I listened recently to an emergency room physician on NPR describing the effect of an assault rifle attack on a human body. He apologized for the graphic nature of his words, as he spoke about the organs obliterated, bones shattered, bodies wrecked beyond recognition. These weapons, he said, were designed and intended for the battlefield, but ER doctors in the United States are now being asked to handle their results in suburban hospitals. These doctors, too, are the victims of the shootings. They are suffering, from the experience, from their inability to save the shooting victims, from the pain of being part of that horror.
It’s long past time our nation faces what we have wrought by being too afraid to stand up to the gun lobby. Citizens may indeed enjoy their right to own guns — hunting rifles, handguns for self-protection — but in our country today people are stockpiling weapons of war, weapons intended for far more nefarious purposes than bagging a buck during hunting season or warding off a home invader.
In most of my letters for this project I have appealed to my state representatives to back sensible gun safety laws, suggesting they start small, like supporting the bill currently dying a quiet death in committee that simply requires Michigan’s gun owners to safely store their weapons. As I near the end of the promised 21 letters — one for each of the victims in the May 24 Uvalde TX massacre — I can see I will keep writing. But my ask is going to get bigger. It is time to get assault rifles out of the hands of 18-year-olds, off our streets, away from our communities altogether.
Maite Yuleana Rodriguez was the little girl who wore green Converse sneakers. You may have seen her sneakers — when actor and Uvalde native Matthew McConaghey and his wife Camila visited DC lawmakers to discuss gun control measures in the wake of the school shooting, Camila carried a pair of green Converse shoes. In the aftermath of the shooting, amidst the confusion, the mayhem, the horribly assaulted bodies and the blood, a pair of green sneakers were the only clear and immediate evidence that Maite had been killed. Maite’s shoes were recognizable by their color and by the heart that Maite had drawn over the toe on the right shoe.

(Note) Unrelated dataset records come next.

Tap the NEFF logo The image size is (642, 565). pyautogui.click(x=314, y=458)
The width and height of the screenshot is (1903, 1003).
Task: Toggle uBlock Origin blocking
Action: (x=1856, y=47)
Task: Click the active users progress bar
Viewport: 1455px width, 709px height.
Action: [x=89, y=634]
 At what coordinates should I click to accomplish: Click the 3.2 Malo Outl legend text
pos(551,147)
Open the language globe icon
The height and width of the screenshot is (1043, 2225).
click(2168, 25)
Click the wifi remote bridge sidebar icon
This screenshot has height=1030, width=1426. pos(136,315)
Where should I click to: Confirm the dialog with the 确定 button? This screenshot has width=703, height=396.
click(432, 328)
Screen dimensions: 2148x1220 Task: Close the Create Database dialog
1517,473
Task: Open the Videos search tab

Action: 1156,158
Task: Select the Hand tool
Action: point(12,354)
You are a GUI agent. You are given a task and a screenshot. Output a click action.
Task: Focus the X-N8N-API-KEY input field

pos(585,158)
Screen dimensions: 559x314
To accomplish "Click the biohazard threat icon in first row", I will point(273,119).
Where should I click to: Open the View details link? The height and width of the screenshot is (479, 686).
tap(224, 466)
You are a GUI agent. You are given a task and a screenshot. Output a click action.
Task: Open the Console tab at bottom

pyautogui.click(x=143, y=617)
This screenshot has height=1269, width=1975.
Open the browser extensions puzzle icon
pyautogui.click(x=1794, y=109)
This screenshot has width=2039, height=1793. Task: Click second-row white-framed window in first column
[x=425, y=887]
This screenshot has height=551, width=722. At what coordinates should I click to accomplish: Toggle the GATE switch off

Maite had hoped to be a marine biologist one day. She dreamed of attending Texas A&M. She liked photography and sewing and chicken strips with jalapeño peppers. Now, because of a scholarship established in Maite’s honor, other students from Uvalde will get to study marine biology at A&M. But Maite will not even celebrate her 11th birthday.
We cannot accept these losses. They are too much. It is time to take action.